Objective — To identify risk factors for suspected acute endophthalmitis after cataract surgery.
Design — Population-based retrospective cohort.
Participants — Administrative data from more than 440,000 consecutive cataract surgeries in Ontario, Canada, from April 1, 2002, to March 31, 2006.
Methods — Consecutive physician billing claims for cataract surgery and specific intraoperative and postoperative procedures related to complications of cataract surgery were identified. Acute endophthalmitis was defined using surrogate markers for intraocular infection, including vitrectomy, vitreous injection, or aspiration procedures not in combination with air/fluid exchange or dislocated lens extraction, performed 1 to 14 days after cataract surgery. Anterior vitrectomy performed on the day of surgery was used as a surrogate marker for capsular rupture.
Main Outcome Measures — Overall rates of endophthalmitis were calculated and grouped by patient demographics, surgical facility, season, year, and association with capsular rupture.
Results — There were 617 suspected acute endophthalmitis cases of 442,177 cataract surgeries over the 4 years. The overall unadjusted and adjusted rates of suspected acute endophthalmitis were both 1.4 per 1000 cataract surgeries. Men had higher rates than women (1.70 vs. 1.19/1000 surgeries, P<0.0001) with an adjusted odds ratio of 1.40 (95% confidence interval, 1.19–1.64).The oldest age group (≥85 years) had the highest rate (2.18/1000), and the youngest group (20–64) had the second highest rate (1.76/1000). The endophthalmitis rates for these age groups were significantly different from those aged 65 to 84 years. The endophthalmitis rate was approximately 10-fold higher in those with capsular rupture compared with those without (13.11 vs. 1.34/1000, P<0.0001), with an adjusted odds ratio of 9.56 (95% confidence interval, 6.43–14.2).

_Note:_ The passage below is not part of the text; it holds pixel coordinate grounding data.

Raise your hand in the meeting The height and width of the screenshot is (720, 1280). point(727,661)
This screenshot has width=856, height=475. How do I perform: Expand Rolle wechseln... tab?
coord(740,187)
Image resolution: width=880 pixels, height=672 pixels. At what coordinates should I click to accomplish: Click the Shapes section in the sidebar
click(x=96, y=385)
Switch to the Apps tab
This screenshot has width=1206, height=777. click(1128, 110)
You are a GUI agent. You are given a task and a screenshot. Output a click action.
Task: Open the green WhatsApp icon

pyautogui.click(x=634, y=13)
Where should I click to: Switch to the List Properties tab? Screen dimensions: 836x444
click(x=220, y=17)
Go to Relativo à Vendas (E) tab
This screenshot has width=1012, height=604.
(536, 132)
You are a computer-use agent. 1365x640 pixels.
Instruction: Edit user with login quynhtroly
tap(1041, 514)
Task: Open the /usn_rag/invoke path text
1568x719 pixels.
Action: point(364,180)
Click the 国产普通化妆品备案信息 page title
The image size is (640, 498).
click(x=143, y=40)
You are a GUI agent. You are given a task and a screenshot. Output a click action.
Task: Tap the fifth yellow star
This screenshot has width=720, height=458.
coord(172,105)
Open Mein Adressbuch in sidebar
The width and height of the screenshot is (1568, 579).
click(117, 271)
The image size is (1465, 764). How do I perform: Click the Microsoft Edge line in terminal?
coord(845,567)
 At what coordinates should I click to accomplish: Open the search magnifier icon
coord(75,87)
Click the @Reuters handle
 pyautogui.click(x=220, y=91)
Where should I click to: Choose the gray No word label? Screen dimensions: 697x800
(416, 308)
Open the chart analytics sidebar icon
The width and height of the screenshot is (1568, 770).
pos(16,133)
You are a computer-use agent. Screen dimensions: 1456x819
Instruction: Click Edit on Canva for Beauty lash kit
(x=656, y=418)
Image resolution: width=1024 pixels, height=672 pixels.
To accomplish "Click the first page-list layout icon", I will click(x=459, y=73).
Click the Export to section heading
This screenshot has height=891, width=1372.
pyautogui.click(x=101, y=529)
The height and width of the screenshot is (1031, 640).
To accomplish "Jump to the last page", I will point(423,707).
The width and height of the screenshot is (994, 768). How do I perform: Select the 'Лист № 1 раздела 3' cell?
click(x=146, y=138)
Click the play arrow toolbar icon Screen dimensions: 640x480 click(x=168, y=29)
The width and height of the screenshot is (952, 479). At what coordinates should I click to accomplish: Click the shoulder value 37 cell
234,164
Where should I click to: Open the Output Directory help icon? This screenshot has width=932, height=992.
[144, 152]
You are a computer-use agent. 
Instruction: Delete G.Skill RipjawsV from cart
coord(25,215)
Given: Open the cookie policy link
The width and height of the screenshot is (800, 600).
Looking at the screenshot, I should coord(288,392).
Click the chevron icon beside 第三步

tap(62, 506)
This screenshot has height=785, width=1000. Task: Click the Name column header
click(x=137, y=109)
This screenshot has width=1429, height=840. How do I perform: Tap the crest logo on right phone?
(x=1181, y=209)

Conclusions — The overall rates of suspected acute endophthalmitis are low but significantly higher in certain patient groups. Our population-based analysis can be used as a benchmark for quality-improvement initiatives and can assist clinicians in educating their patients regarding the risks associated with cataract surgery. Future work is required to address the higher rate of endophthalmitis in men, those with capsular rupture, and the oldest patients undergoing cataract surgery.